The exhibition "20 DISARRANGEMENTS", curated by the well-known Cuban art critic Gerardo Mosquera, has its origins in the 2003 edition of the Panorama da arte brasileira, (the second most important periodic exhibition of contemporary art in Brazil, only surpassed by the São Paulo Biennial), organized since 1969 by the MAM, Museu de Arte Moderna de São Paulo. This is the first time that the Panorama leaves Brazil and is internationally presented. MARCO will be the only Spanish museum hosting this exhibition, which shows what is currently being produced in one of the most innovative contemporary art scene.

The fact that the MAM decided to engage a foreign curator shows the interest of the organizers in modernizing an event so strongly consolidated. That is why the curator considered his task in two directions: working with art and artists, but also calling into question the Panorama as an institution. He aimed to organize an exhibition and at the same time to "disarrange" its institutional framework in order to undertake a complete change. Gerardo Mosquera has somehow created an "anti-panorama", because he consciously refuses the idea of presenting an anthology or a study of contemporary Brazilian art, in order to present an exhibition based on a concept of its own, capable of standing by itself and travelling abroad.

The concept of "disarrangement" has not been imposed by the curator, but created from what has been learned through art practice, after a research carried out in eleven Brazilian cities where the work of more than a hundred artists was assessed. The title was taken from a Cuban pianist and composer of the sixties, Felo Bergaza, who aroused great enthusiasm among the audience with his musical arrangements, so radical that he would call them "disarrangements". "His passionate imagination as composer and performer used to outshine the original performance, even though its framework was never broken". This is the concept on which the exhibition is based: creative disarrangements of structures, materials, formal dimensions or the content of the works of art. As Gerardo Mosquera said, "some artists create their works through the formal and conceptual recourse to "disarranging" a structure. Disarrangements can be carried out in the formal dimension of the work of art, in its content, in its projection or in all of them".

All the artists on exhibition were selected because they played a leading role in these trends and their works intertwine in a perfect manner with the visual discourse of this exhibition. Four of the 20 artists on exhibition do not come from or live in Brazil (the Galician Jorge Barbi, the Belgian Wim Delvoye, the Chinese Kan Xuan and the Argentinian Jorge Macchi). The addition of these artists stamps the exhibition with a more thematic and open character, and is the result of an "auto-criticism" from within intended to exhibitions determined by regional or national frameworks, which, according to the curator, are now obsolete. That is why an artist whose work complies with the exhibition concept will be included in the country hosting the exhibition. On this occasion, it will be the Galician Jorge Barbi.

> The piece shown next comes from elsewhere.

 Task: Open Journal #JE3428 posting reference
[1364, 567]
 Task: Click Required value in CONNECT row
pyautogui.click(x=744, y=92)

DESARREGLOS is presented as a thematic exhibition of international interest. This target, according to the curator, has three different aspects:

First, encouraging the dissemination of contemporary art in Brazil, which is nowadays one of the leading art scenes in the world. There are many Brazilian artists in the international scene, but very little is known of Brazil as a first-class art space with its particular character. People often get the impression that Hélio Oiticica, Ligia Clark or Cildo Meireles came out of nowhere, due to the ignorance of Brazilian cultural processes, artists and movements.

Second, taking the exhibition to countries or cities that do not belong to "international circuits" and that show an emerging energy. The know-how and the example set by Brazilian plastic arts may encourage a fruitful exchange of experiences in these places, particularly for young artists and critics.

And third, striving to create a plurality of international circuits capable of establishing their own practices and values beyond the context. This will give a meaning to terms like "international art", "international art language" and "international art scene", and introduce in the international circuit an exhibition that can raise interest by itself.

 

Artists

    Adriana Varejão
    Adriano e Fernando Guimarães
    Alex Villar
    Cildo Meireles
    Ernesto Neto
    Fernanda Gomes
    Jorge Barbi
    Jorge Macchi
    José Damasceno
    José Guedes
    José Leonilson
    José Patrício
    Kan Xuan
    Lucas Levitan e Jailton Moreira
    Marcone Moreira
    Paulo Climachauska
    Sara Ramo
    Umberto Costa Barros
    Vik Muniz
    Wim Delvoye

Curatorial text

It is a stereotype to state that Brazilian art has generally followed a constructivist approach -in the widest sense of the word- as a result of the impact during the fifties of concretism in Brazil, the most influential consequence of the original constructivism. But, as in many stereotypes, there is some truth in this.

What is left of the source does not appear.